Table 1.
method | train | test | nucAcc | exonF | geneSn |
GRAPE | CV | CV | 95 ± 1% | 82 ± 2% | 49 ± 3% |
GRAPE | CV | H | 93 ± 1% | 80 ± 2% | 44 ± 3% |
GRAPE | T | T | 95% | 86% | 57% |
GRAPE | T | H | 94% | 81% | 48% |
MLE | CV | CV | 90 ± 1% | 72 ± 2% | 33 ± 4% |
MLE | T | T | 91% | 75% | 36% |
MLE | T | H | 90% | 71% | 33% |
GRAPE = GRadient Ascent Parameter Estimation, MLE = Maximum Likelihood Estimation only. CV=cross validation, T = training set, H = 1000-gene hold-out ("test") set.

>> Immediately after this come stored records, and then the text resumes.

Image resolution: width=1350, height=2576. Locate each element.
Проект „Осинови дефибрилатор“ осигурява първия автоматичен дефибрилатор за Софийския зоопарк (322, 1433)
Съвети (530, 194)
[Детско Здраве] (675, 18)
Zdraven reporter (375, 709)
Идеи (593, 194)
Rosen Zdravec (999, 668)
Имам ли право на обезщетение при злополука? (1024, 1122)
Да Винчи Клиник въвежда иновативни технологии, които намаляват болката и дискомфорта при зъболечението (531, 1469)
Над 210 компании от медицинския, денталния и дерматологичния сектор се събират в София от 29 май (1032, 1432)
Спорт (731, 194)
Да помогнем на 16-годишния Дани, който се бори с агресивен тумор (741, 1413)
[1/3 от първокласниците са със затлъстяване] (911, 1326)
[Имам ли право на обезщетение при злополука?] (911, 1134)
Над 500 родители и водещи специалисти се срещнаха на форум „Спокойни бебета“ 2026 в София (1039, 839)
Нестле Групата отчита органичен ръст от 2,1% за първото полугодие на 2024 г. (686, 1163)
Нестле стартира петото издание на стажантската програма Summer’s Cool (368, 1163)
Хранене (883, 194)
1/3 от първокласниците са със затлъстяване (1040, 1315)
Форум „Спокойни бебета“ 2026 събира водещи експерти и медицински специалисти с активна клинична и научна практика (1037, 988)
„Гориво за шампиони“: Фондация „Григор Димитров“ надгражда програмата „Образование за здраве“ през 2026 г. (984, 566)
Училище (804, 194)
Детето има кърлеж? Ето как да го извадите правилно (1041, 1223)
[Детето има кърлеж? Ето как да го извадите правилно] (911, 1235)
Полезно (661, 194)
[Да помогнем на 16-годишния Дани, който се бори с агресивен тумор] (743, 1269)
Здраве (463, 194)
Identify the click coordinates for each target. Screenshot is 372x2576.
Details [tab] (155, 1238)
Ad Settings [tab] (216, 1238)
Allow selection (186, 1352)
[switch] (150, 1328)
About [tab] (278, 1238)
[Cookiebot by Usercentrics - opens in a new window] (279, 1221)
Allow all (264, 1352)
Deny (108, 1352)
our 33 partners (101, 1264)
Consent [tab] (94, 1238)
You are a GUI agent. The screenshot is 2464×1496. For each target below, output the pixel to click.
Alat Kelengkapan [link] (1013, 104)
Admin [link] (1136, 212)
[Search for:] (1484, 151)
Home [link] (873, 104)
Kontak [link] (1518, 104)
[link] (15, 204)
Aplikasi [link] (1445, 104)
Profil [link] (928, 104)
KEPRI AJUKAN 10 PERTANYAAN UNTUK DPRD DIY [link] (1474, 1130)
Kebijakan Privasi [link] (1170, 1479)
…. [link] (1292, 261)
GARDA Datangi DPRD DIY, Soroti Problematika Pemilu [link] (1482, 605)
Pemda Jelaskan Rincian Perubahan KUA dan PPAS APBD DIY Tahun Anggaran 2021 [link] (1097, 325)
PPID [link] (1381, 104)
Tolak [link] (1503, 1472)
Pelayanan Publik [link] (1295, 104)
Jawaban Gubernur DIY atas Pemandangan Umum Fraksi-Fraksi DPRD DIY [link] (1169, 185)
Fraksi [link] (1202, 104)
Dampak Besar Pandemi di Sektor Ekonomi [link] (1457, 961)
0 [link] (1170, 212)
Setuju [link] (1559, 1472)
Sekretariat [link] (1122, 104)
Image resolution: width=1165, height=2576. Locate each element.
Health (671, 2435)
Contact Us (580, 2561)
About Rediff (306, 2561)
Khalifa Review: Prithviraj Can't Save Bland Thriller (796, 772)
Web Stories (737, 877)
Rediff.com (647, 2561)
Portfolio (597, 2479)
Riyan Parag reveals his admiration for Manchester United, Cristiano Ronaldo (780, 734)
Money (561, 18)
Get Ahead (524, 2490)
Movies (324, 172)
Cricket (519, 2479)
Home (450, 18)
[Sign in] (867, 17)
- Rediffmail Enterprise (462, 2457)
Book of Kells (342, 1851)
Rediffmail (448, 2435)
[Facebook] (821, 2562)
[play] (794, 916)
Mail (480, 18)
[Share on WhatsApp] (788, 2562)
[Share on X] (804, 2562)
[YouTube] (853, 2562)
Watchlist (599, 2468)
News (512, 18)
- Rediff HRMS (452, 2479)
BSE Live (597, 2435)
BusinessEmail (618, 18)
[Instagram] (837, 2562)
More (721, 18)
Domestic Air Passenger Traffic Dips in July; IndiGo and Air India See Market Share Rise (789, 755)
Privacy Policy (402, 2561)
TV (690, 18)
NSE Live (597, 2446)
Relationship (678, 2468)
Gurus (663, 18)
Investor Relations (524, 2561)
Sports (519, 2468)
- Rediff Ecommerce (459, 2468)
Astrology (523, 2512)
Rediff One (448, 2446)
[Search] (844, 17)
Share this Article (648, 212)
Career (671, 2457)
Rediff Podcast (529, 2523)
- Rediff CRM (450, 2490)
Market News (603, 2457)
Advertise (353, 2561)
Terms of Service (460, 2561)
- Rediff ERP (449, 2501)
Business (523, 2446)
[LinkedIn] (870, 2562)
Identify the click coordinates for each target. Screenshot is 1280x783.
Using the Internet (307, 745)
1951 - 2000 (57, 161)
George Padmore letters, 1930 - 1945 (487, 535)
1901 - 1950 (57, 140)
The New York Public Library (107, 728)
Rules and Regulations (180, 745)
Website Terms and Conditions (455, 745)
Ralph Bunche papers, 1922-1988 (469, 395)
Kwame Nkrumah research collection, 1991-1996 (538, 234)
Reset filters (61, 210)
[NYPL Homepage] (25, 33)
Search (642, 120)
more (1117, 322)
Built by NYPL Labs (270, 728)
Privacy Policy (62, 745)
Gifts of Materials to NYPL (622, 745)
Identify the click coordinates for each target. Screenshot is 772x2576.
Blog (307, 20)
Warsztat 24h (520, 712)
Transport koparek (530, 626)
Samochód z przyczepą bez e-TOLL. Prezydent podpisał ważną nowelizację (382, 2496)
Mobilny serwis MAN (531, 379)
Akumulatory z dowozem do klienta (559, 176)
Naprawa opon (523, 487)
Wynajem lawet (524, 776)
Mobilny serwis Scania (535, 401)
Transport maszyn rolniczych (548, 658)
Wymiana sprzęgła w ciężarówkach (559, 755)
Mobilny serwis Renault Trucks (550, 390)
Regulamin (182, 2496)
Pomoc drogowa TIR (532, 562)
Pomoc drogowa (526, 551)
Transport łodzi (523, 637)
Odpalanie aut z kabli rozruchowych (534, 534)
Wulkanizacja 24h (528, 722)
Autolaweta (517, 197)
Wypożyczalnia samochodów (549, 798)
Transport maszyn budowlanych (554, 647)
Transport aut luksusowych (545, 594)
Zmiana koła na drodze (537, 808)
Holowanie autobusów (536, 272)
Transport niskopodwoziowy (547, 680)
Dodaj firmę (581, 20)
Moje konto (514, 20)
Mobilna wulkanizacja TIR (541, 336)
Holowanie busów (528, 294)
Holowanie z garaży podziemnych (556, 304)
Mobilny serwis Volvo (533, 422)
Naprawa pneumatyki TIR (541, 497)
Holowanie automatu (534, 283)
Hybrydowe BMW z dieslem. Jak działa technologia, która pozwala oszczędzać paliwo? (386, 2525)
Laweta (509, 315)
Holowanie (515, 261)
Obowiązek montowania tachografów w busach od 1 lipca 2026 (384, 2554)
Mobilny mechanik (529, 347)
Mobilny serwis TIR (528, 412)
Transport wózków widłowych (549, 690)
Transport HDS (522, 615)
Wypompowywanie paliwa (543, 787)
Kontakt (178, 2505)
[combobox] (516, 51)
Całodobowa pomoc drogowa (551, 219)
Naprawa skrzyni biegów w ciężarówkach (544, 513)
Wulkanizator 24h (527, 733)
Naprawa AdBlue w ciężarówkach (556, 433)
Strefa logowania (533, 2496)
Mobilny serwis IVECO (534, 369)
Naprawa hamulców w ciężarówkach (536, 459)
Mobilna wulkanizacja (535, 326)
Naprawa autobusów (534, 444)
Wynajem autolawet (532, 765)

CV in the train column means training on 800 genes from T. CV in test column means testing on 200 genes from T. In rows with a CV in either column, numbers are averages from 5 runs. nucAcc = nucleotide accuracy, exonF = exon F score, geneSn = gene sensitivity. F = 2SnSp/(Sn+Sp) for Sn = sensitivity and Sp = specificity. CV averages are reported ± SD.